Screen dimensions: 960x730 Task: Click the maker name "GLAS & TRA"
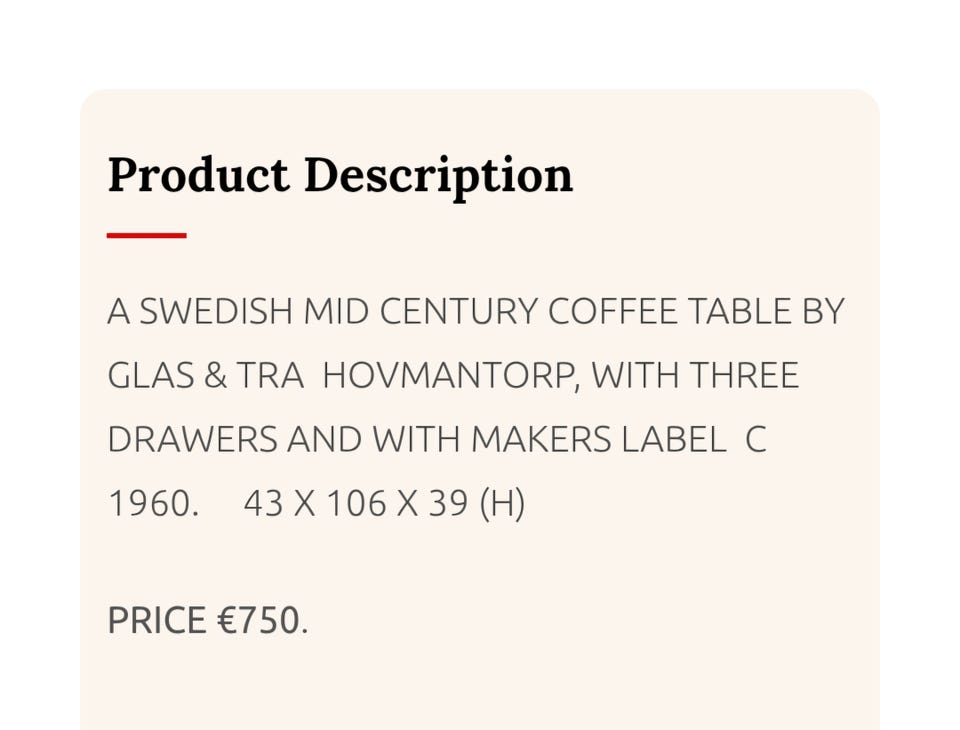point(205,376)
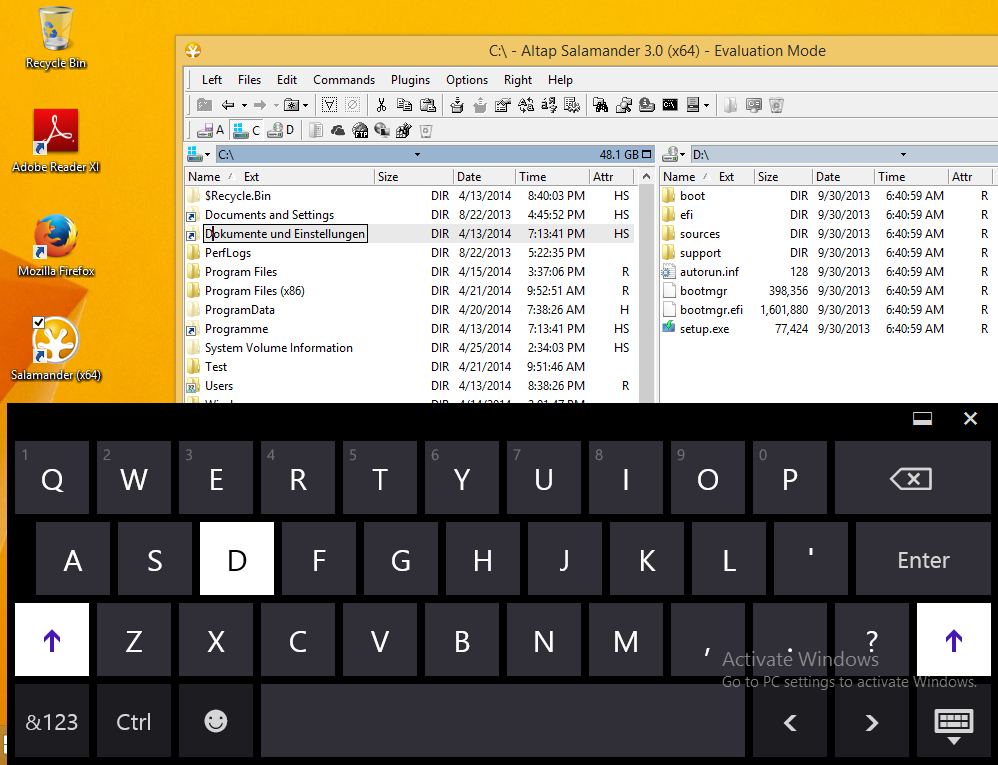
Task: Click the Pack archive icon
Action: 457,105
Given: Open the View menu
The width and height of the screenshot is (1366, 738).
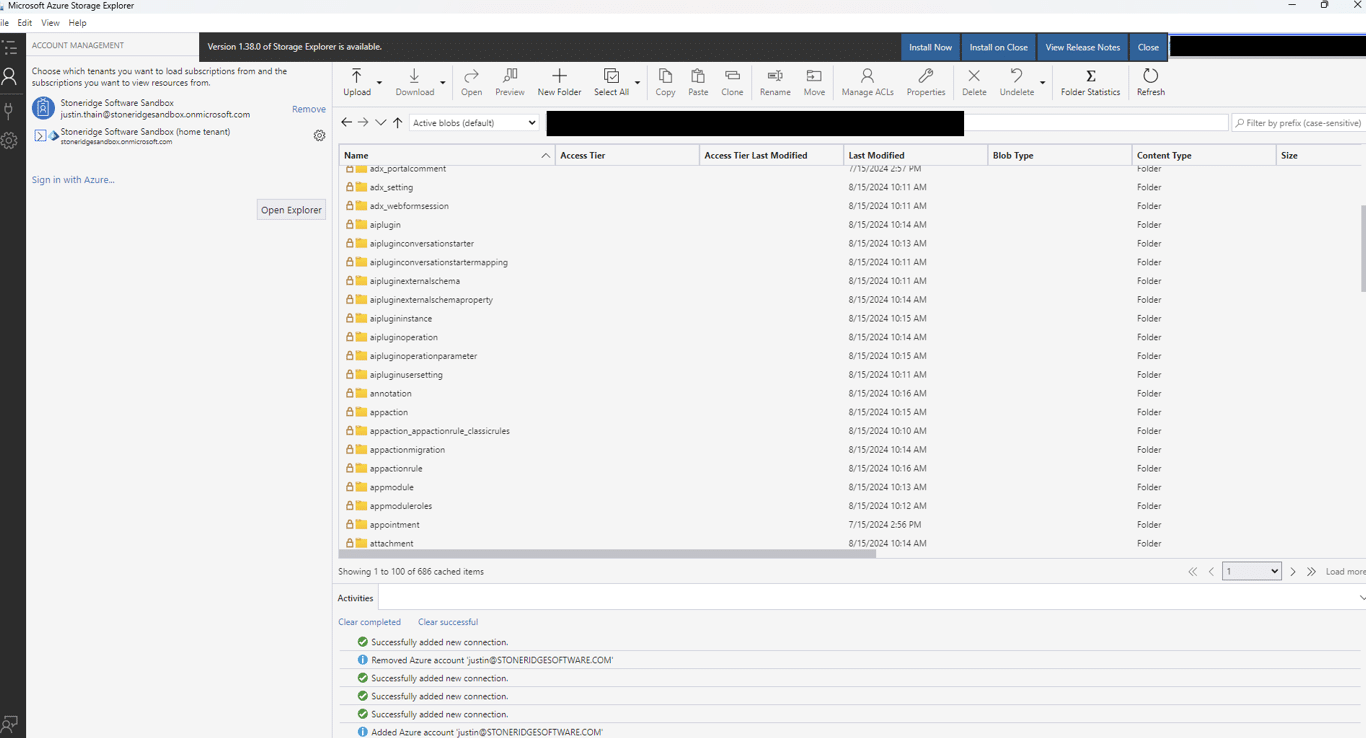Looking at the screenshot, I should pos(50,23).
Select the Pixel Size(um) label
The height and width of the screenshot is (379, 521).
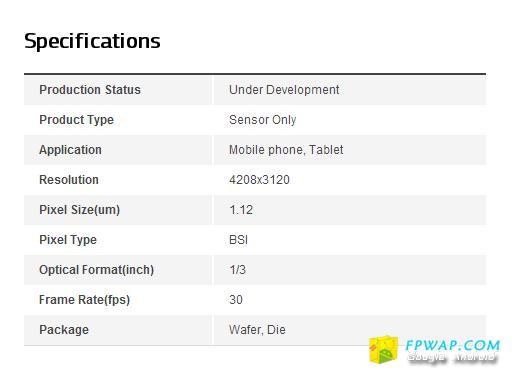point(80,210)
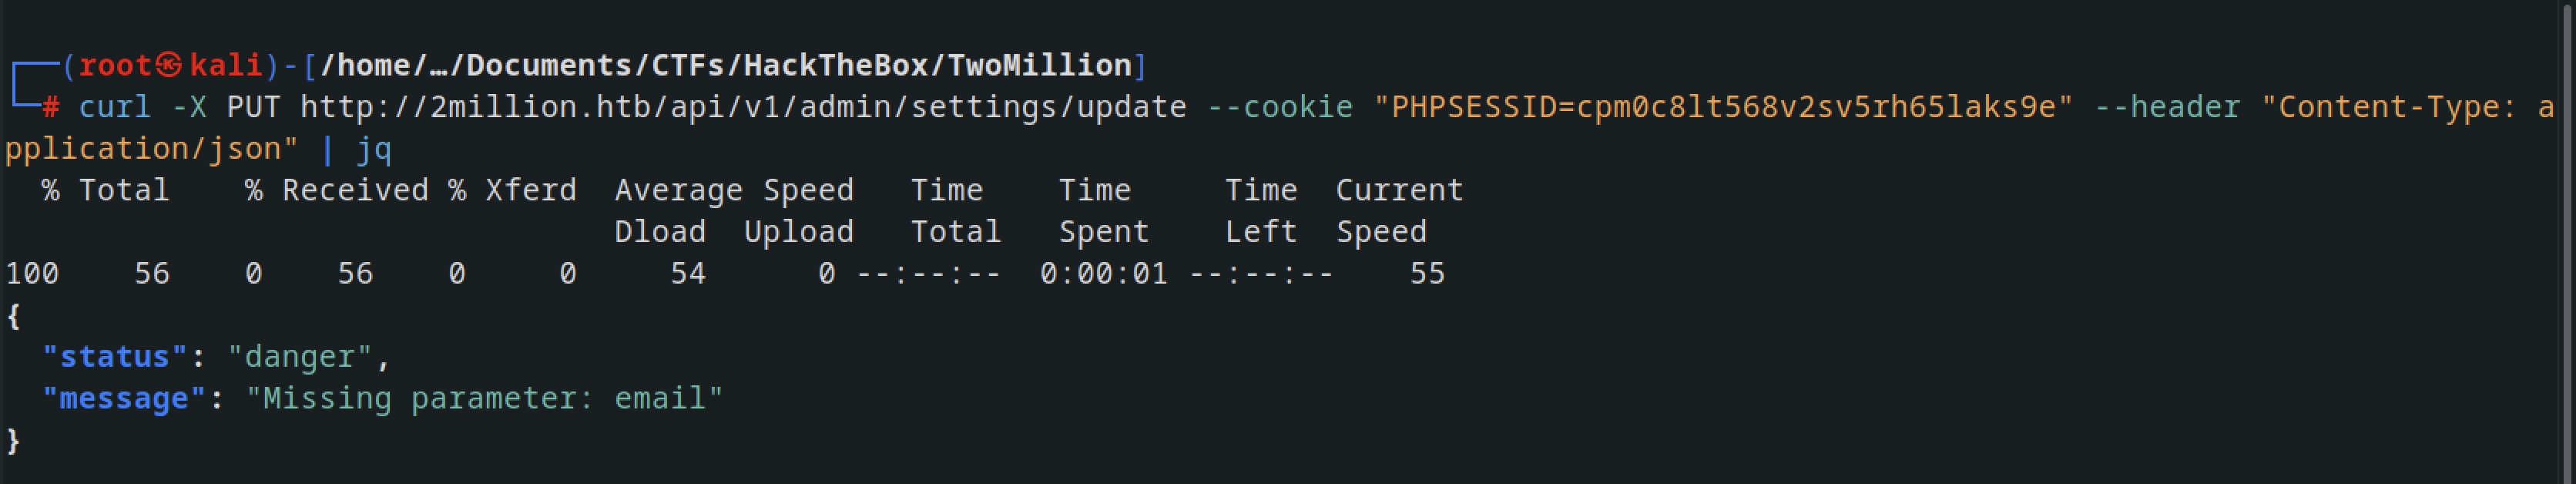This screenshot has height=484, width=2576.
Task: Click the Kali skull icon in prompt
Action: (170, 65)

* * * * * * * * *

WHAT THE TASK ASKS: Copy all entries exactly; skip pictures.

ANSWER SECTION:
Screen dimensions: 960x730 Task: Click the maker name "GLAS & TRA"
point(205,376)
Task: Click the Pack archive icon
Action: 457,105
Given: Open the View menu
The width and height of the screenshot is (1366, 738).
Looking at the screenshot, I should pos(50,23).
Select the Pixel Size(um) label
The height and width of the screenshot is (379, 521).
point(80,210)
This screenshot has height=484, width=2576.
Task: Click the Kali skull icon in prompt
Action: (170, 65)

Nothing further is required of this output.